Interactive Investor’s head of research, Dzmitry Lipski, described FCIT as “one of the best one-stop investment shops in the UK, weathering every boom and bust, and every crisis, along the way”.

It has been in the Super 60 rated list since II launched it.

“Fund manager Niven, not surprisingly, sounds a cautious note today on the prospects for global growth, but investors are in the hands of a first-class navigator.

“The [previously] announced reduction in fees, with the ongoing charges figure falling from 0.59% to 0.54% and, subject to shareholder approval, an increase in dividends, should make it even more appealing to retail investors seeking both growth and income.”

The 5.8% dividend increase beats CPI, which is 5.4% for the 12 months to 31 December 2021.
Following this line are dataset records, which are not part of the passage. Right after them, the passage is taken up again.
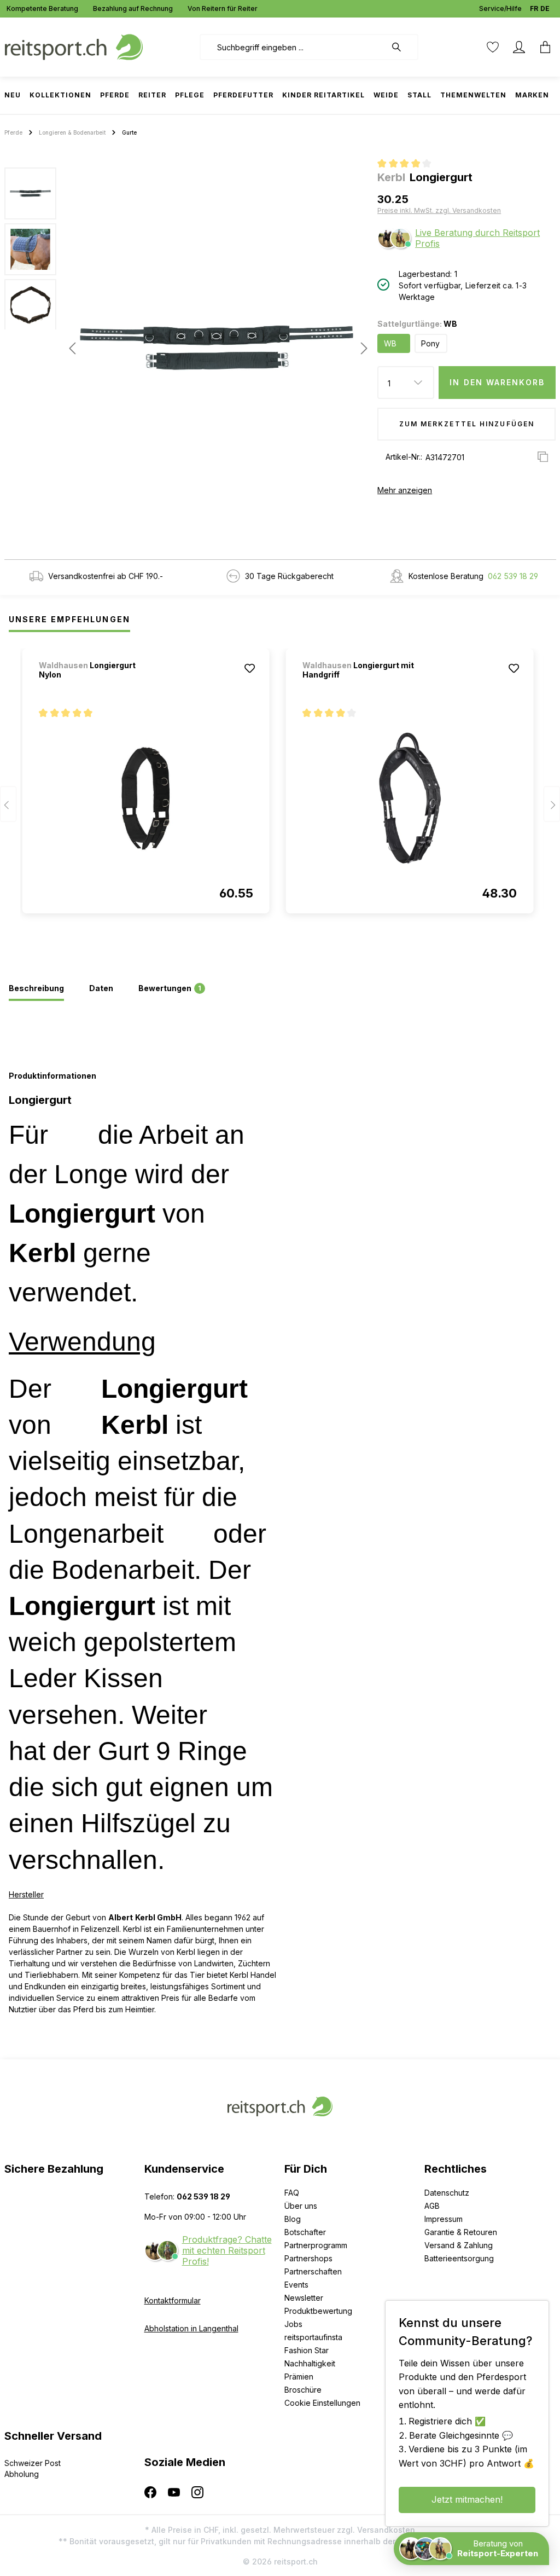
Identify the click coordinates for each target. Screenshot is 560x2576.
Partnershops (308, 2258)
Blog (292, 2219)
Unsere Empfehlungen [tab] (69, 619)
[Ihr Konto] (519, 47)
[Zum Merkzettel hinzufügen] (250, 668)
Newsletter (303, 2297)
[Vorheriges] (72, 348)
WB (390, 343)
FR (534, 8)
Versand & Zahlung (458, 2245)
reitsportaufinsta (313, 2337)
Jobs (293, 2324)
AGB (432, 2205)
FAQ (291, 2192)
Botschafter (305, 2232)
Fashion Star (306, 2350)
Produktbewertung (318, 2310)
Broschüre (303, 2389)
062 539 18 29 (513, 576)
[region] (187, 348)
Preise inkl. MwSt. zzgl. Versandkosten (439, 210)
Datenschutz (446, 2192)
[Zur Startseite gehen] (74, 46)
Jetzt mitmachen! (467, 2499)
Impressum (443, 2219)
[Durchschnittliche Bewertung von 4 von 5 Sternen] (408, 165)
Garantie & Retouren (460, 2232)
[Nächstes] (361, 348)
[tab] (36, 989)
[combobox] (293, 47)
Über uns (300, 2205)
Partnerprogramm (315, 2245)
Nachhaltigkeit (309, 2363)
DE (545, 8)
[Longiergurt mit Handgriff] (409, 798)
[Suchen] (402, 47)
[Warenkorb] (542, 47)
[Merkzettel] (493, 47)
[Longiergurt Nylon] (146, 798)
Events (296, 2284)
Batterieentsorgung (459, 2258)
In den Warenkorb (497, 382)
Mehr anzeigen (404, 490)
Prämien (298, 2376)
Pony (430, 343)
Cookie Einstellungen (322, 2402)
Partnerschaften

Lipski added: “In these tough times, and with rampaging inflation, investment trusts who can maintain their proud records of consecutive dividend increase will be more relevant than ever.”

Exposure to Russia

The global trust has a very small weighting to two Russian securities, which comprised 0.3% of assets at the end of 2021, II noted, which have been written down following the invasion of Ukraine.

Once liquidity permits, it will seek to divest all direct exposure to Russian equities.

Niven said: “The Russian invasion of Ukraine is a historically significant event which is exerting a terrible toll on the Ukrainian people. Events are fast moving and causing significant volatility in markets and creating challenges to the fundamental outlook for the global economy.

“The immediate impact of Ukraine, beyond the unfolding humanitarian crisis, is to dent an economic recovery that was underway as the impact of the Omicron variant of Covid-19 receded. It will also raise inflation in the near-term via the direct impact on food and energy prices and by exacerbating supply shortages.

“Expectations for global growth have also been cut, with Europe particularly exposed and there is now some greater uncertainty with respect to the near-term outlook for central bank policy.”